Segment Start: Data
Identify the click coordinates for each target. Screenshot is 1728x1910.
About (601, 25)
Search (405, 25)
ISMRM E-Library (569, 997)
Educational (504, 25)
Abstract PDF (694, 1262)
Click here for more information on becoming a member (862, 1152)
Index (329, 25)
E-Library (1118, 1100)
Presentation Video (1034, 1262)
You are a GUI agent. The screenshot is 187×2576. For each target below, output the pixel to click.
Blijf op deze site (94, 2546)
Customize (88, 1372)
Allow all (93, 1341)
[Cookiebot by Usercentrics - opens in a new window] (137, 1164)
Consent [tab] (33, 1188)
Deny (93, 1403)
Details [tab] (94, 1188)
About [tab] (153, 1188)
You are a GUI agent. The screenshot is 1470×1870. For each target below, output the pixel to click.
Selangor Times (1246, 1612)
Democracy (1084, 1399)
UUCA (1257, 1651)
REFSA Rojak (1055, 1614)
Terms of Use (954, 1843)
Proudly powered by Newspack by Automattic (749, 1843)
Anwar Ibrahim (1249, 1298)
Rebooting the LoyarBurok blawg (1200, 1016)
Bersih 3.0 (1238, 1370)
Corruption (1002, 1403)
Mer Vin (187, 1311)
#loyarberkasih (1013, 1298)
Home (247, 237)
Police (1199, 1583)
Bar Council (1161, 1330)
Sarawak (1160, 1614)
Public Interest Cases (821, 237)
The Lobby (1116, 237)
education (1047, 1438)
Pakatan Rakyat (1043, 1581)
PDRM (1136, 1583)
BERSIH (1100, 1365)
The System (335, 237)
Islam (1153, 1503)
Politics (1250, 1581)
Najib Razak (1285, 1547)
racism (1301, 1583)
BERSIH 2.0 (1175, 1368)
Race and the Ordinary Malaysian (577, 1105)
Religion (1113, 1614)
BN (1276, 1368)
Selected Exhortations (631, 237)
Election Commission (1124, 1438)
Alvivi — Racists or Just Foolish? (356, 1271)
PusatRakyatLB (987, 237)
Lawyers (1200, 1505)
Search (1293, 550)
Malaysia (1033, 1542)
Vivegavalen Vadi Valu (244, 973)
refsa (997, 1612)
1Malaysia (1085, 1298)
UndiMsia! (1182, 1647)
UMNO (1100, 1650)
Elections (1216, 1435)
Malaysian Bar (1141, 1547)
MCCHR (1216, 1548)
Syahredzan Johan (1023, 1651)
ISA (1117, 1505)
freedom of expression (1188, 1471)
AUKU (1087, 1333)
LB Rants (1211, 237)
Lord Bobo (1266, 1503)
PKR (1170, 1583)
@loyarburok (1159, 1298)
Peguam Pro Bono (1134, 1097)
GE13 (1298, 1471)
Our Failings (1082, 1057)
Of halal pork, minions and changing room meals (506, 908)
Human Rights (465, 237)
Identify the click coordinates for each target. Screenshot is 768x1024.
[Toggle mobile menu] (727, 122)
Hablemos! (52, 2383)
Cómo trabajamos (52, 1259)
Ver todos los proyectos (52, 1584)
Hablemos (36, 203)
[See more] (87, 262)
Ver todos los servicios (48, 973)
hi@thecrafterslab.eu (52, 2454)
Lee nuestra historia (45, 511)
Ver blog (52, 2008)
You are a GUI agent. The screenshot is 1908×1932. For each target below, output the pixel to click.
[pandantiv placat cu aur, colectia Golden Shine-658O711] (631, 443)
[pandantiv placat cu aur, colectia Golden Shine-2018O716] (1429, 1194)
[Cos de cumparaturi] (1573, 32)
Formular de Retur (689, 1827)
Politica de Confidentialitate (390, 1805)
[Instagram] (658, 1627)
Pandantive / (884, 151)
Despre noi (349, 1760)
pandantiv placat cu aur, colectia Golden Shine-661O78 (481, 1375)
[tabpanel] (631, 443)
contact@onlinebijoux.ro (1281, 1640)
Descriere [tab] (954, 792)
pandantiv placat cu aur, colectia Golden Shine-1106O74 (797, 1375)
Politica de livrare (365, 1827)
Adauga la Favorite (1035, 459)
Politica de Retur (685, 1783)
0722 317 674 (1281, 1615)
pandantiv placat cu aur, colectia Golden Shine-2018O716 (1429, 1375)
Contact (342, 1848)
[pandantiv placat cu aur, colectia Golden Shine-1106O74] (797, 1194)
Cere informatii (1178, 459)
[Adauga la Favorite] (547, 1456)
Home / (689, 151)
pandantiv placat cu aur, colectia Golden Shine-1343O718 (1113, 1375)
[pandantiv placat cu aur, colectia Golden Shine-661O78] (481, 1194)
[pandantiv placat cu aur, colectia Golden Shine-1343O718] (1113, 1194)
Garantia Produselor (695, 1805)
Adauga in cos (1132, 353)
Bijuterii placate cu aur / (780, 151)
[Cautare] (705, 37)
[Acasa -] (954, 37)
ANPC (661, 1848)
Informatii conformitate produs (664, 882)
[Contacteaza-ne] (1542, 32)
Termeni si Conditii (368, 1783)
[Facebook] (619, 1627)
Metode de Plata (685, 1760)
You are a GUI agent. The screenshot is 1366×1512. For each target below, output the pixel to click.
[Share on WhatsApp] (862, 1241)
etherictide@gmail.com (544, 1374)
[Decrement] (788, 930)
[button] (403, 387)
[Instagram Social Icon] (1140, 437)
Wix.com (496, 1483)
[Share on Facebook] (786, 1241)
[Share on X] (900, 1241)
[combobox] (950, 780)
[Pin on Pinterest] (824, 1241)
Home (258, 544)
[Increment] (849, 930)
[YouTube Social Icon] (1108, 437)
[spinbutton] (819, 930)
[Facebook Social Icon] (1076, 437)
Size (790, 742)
Segment End: Data
Retype every line above with nothing changed.

■ Answer below:
Identify the click coordinates for each target. Screenshot is 1728x1910.
About (601, 25)
Search (405, 25)
ISMRM E-Library (569, 997)
Educational (504, 25)
Abstract PDF (694, 1262)
Click here for more information on becoming a member (862, 1152)
Index (329, 25)
E-Library (1118, 1100)
Presentation Video (1034, 1262)
You are a GUI agent. The screenshot is 187×2576. For each target below, output the pixel to click.
Blijf op deze site (94, 2546)
Customize (88, 1372)
Allow all (93, 1341)
[Cookiebot by Usercentrics - opens in a new window] (137, 1164)
Consent [tab] (33, 1188)
Deny (93, 1403)
Details [tab] (94, 1188)
About [tab] (153, 1188)
You are a GUI agent. The screenshot is 1470×1870. For each target below, output the pixel to click.
Selangor Times (1246, 1612)
Democracy (1084, 1399)
UUCA (1257, 1651)
REFSA Rojak (1055, 1614)
Terms of Use (954, 1843)
Proudly powered by Newspack by Automattic (749, 1843)
Anwar Ibrahim (1249, 1298)
Rebooting the LoyarBurok blawg (1200, 1016)
Bersih 3.0 (1238, 1370)
Corruption (1002, 1403)
Mer Vin (187, 1311)
#loyarberkasih (1013, 1298)
Home (247, 237)
Police (1199, 1583)
Bar Council (1161, 1330)
Sarawak (1160, 1614)
Public Interest Cases (821, 237)
The Lobby (1116, 237)
education (1047, 1438)
Pakatan Rakyat (1043, 1581)
PDRM (1136, 1583)
BERSIH (1100, 1365)
The System (335, 237)
Islam (1153, 1503)
Politics (1250, 1581)
Najib Razak (1285, 1547)
racism (1301, 1583)
BERSIH 2.0 (1175, 1368)
Race and the Ordinary Malaysian (577, 1105)
Religion (1113, 1614)
BN (1276, 1368)
Selected Exhortations (631, 237)
Election Commission (1124, 1438)
Alvivi — Racists or Just Foolish? (356, 1271)
PusatRakyatLB (987, 237)
Lawyers (1200, 1505)
Search (1293, 550)
Malaysia (1033, 1542)
Vivegavalen Vadi Valu (244, 973)
refsa (997, 1612)
1Malaysia (1085, 1298)
UndiMsia! (1182, 1647)
UMNO (1100, 1650)
Elections (1216, 1435)
Malaysian Bar (1141, 1547)
MCCHR (1216, 1548)
Syahredzan Johan (1023, 1651)
ISA (1117, 1505)
freedom of expression (1188, 1471)
AUKU (1087, 1333)
LB Rants (1211, 237)
Lord Bobo (1266, 1503)
PKR (1170, 1583)
@loyarburok (1159, 1298)
Peguam Pro Bono (1134, 1097)
GE13 (1298, 1471)
Our Failings (1082, 1057)
Of halal pork, minions and changing room meals (506, 908)
Human Rights (465, 237)
Identify the click coordinates for each target. Screenshot is 768x1024.
[Toggle mobile menu] (727, 122)
Hablemos! (52, 2383)
Cómo trabajamos (52, 1259)
Ver todos los proyectos (52, 1584)
Hablemos (36, 203)
[See more] (87, 262)
Ver todos los servicios (48, 973)
hi@thecrafterslab.eu (52, 2454)
Lee nuestra historia (45, 511)
Ver blog (52, 2008)
You are a GUI agent. The screenshot is 1908×1932. For each target below, output the pixel to click.
[pandantiv placat cu aur, colectia Golden Shine-658O711] (631, 443)
[pandantiv placat cu aur, colectia Golden Shine-2018O716] (1429, 1194)
[Cos de cumparaturi] (1573, 32)
Formular de Retur (689, 1827)
Politica de Confidentialitate (390, 1805)
[Instagram] (658, 1627)
Pandantive / (884, 151)
Despre noi (349, 1760)
pandantiv placat cu aur, colectia Golden Shine-661O78 (481, 1375)
[tabpanel] (631, 443)
contact@onlinebijoux.ro (1281, 1640)
Descriere [tab] (954, 792)
pandantiv placat cu aur, colectia Golden Shine-1106O74 (797, 1375)
Politica de livrare (365, 1827)
Adauga la Favorite (1035, 459)
Politica de Retur (685, 1783)
0722 317 674 (1281, 1615)
pandantiv placat cu aur, colectia Golden Shine-2018O716 (1429, 1375)
Contact (342, 1848)
[pandantiv placat cu aur, colectia Golden Shine-1106O74] (797, 1194)
Cere informatii (1178, 459)
[Adauga la Favorite] (547, 1456)
Home / (689, 151)
pandantiv placat cu aur, colectia Golden Shine-1343O718 (1113, 1375)
[pandantiv placat cu aur, colectia Golden Shine-661O78] (481, 1194)
[pandantiv placat cu aur, colectia Golden Shine-1343O718] (1113, 1194)
Garantia Produselor (695, 1805)
Adauga in cos (1132, 353)
Bijuterii placate cu aur / (780, 151)
[Cautare] (705, 37)
[Acasa -] (954, 37)
ANPC (661, 1848)
Informatii conformitate produs (664, 882)
[Contacteaza-ne] (1542, 32)
Termeni si Conditii (368, 1783)
[Facebook] (619, 1627)
Metode de Plata (685, 1760)
You are a GUI agent. The screenshot is 1366×1512. For each target below, output the pixel to click.
[Share on WhatsApp] (862, 1241)
etherictide@gmail.com (544, 1374)
[Decrement] (788, 930)
[button] (403, 387)
[Instagram Social Icon] (1140, 437)
Wix.com (496, 1483)
[Share on Facebook] (786, 1241)
[Share on X] (900, 1241)
[combobox] (950, 780)
[Pin on Pinterest] (824, 1241)
Home (258, 544)
[Increment] (849, 930)
[YouTube Social Icon] (1108, 437)
[spinbutton] (819, 930)
[Facebook Social Icon] (1076, 437)
Size (790, 742)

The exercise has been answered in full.